BEGIN

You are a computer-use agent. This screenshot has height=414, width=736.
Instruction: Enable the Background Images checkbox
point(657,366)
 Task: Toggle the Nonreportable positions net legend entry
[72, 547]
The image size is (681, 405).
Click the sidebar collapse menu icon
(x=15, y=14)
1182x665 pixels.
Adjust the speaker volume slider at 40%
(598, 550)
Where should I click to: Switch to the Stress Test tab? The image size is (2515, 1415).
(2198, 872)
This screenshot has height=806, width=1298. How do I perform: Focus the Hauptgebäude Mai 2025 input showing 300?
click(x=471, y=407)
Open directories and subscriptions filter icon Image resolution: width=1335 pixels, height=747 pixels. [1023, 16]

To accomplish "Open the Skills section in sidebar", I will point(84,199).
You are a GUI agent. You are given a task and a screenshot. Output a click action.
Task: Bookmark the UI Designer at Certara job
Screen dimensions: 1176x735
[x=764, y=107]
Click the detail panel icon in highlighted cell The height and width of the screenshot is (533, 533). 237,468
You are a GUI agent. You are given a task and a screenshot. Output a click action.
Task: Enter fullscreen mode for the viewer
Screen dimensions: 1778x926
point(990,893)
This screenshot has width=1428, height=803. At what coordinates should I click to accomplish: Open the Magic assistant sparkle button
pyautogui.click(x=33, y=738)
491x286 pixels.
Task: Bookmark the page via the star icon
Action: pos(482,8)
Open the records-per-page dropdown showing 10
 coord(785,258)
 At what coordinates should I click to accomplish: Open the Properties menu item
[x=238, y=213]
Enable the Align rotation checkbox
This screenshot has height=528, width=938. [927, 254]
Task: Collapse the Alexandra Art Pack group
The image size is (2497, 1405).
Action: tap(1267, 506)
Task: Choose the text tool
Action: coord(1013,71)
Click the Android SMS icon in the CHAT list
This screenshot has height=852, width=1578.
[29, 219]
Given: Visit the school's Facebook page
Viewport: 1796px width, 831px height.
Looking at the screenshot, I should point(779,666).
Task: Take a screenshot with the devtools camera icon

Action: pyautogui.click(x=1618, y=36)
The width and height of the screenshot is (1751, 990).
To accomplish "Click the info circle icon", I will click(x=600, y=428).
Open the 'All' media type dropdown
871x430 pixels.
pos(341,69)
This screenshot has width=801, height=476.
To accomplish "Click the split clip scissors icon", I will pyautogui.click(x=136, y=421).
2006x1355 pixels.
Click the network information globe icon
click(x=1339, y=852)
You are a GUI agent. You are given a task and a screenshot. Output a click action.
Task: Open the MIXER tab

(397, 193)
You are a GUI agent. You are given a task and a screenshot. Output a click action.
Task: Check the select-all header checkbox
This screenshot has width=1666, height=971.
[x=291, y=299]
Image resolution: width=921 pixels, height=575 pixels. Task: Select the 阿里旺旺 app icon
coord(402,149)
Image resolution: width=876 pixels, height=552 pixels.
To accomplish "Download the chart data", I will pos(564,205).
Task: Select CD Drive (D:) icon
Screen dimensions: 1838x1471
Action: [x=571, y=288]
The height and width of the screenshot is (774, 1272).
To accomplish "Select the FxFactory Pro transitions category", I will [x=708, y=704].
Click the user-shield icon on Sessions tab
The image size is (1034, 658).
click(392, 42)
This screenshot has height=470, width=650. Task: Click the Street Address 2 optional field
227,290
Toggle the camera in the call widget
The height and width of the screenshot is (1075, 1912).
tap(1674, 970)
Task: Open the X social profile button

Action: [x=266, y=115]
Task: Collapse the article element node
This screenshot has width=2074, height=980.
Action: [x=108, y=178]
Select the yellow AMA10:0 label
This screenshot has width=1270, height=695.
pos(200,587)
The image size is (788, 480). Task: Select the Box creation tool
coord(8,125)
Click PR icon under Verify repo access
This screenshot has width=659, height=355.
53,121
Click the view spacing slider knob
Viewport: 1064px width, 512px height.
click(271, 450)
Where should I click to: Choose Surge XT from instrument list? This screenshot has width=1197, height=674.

END

WHAT IS NEEDED: Only the number is wanted: how many lines of the material above include the word "list"?

SOLUTION TO THE EXERCISE: 2